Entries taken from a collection
---+---
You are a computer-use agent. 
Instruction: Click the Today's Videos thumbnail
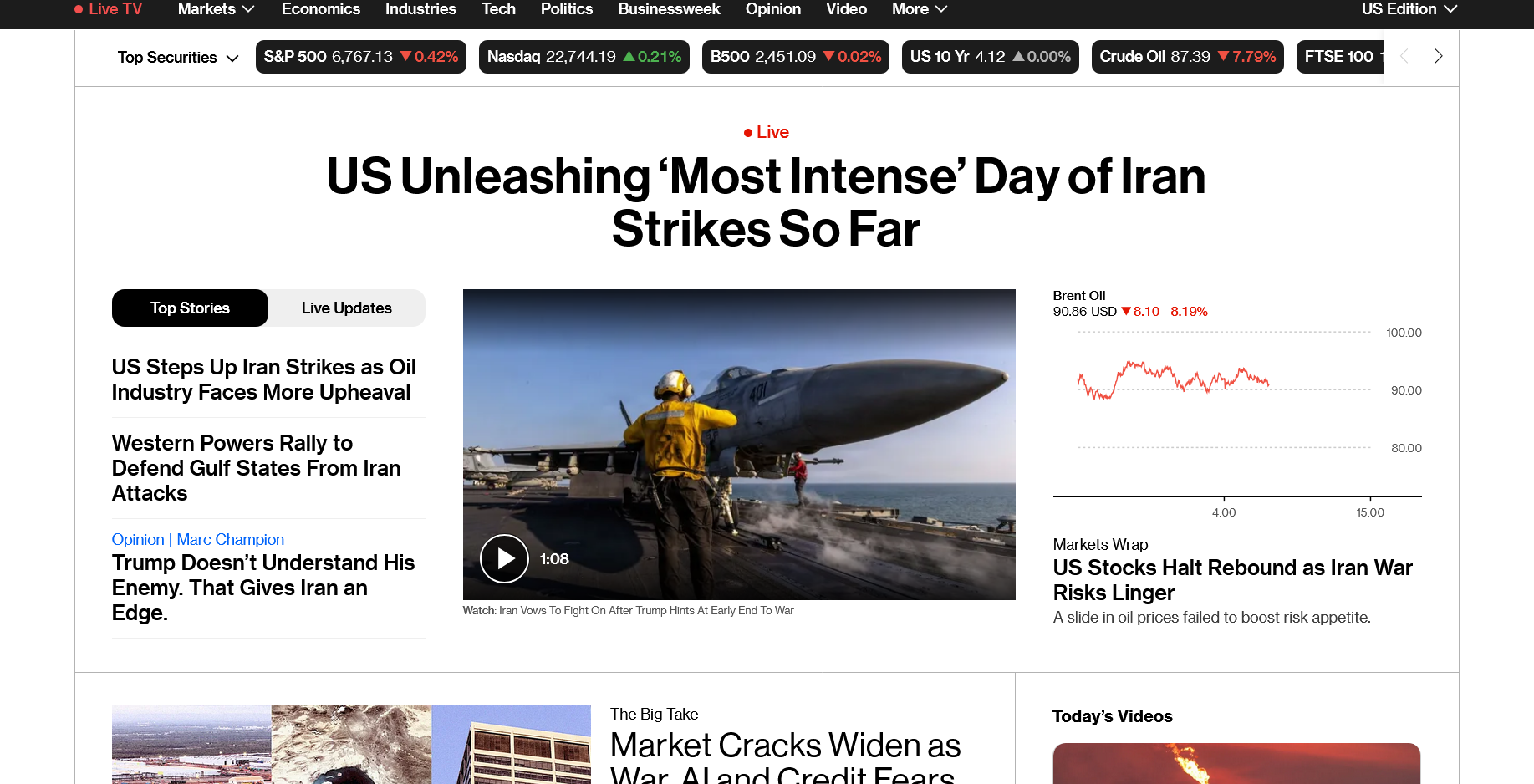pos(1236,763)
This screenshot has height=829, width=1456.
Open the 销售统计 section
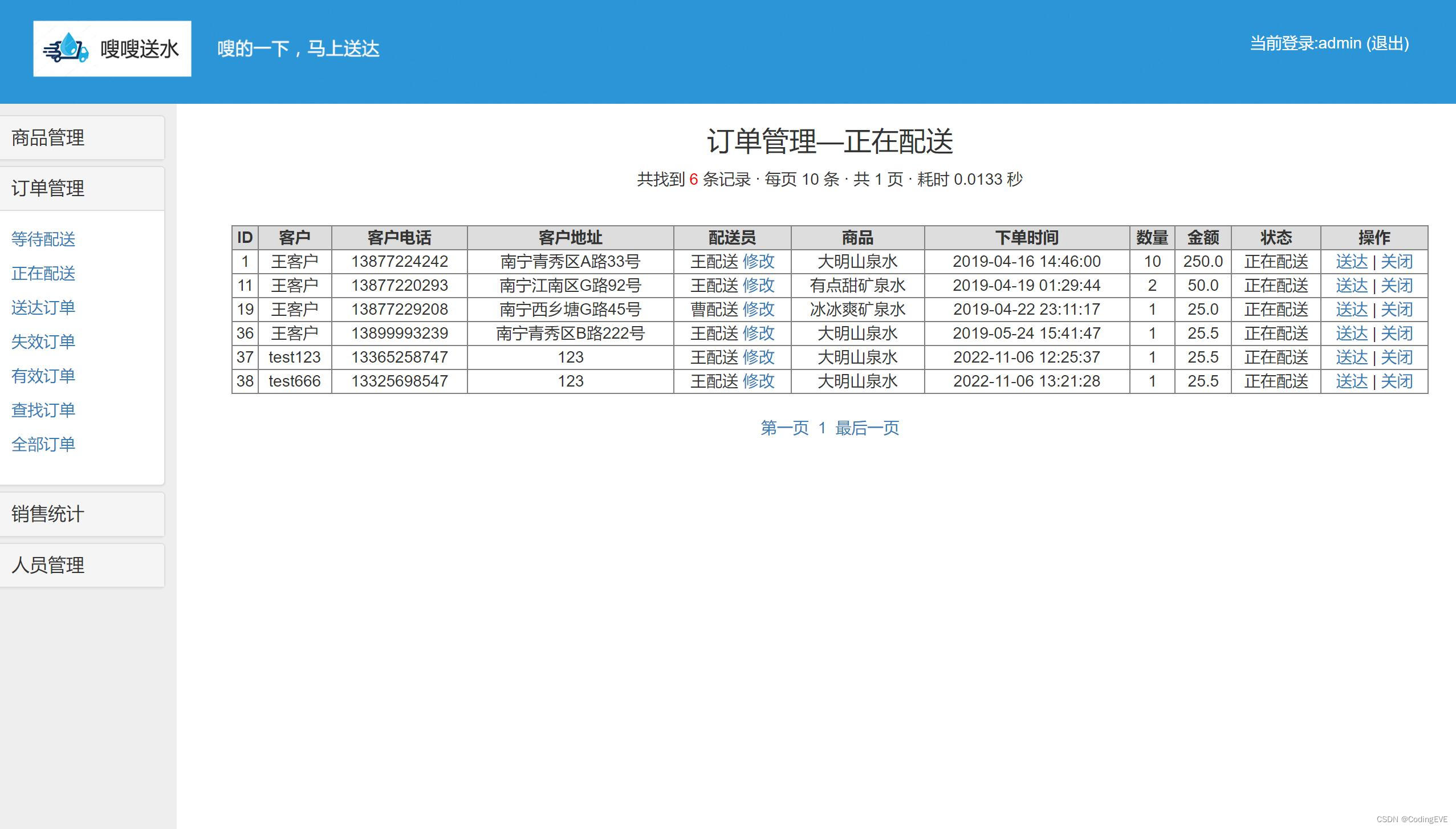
---+---
**GOAL OF THE EXERCISE:** Go through the entries above and write them out again exactly, images left behind.

**FINAL ANSWER:**
You are a computer-use agent. 
Instruction: Click the Today's Videos thumbnail
pos(1236,763)
This screenshot has height=829, width=1456.
Open the 销售统计 section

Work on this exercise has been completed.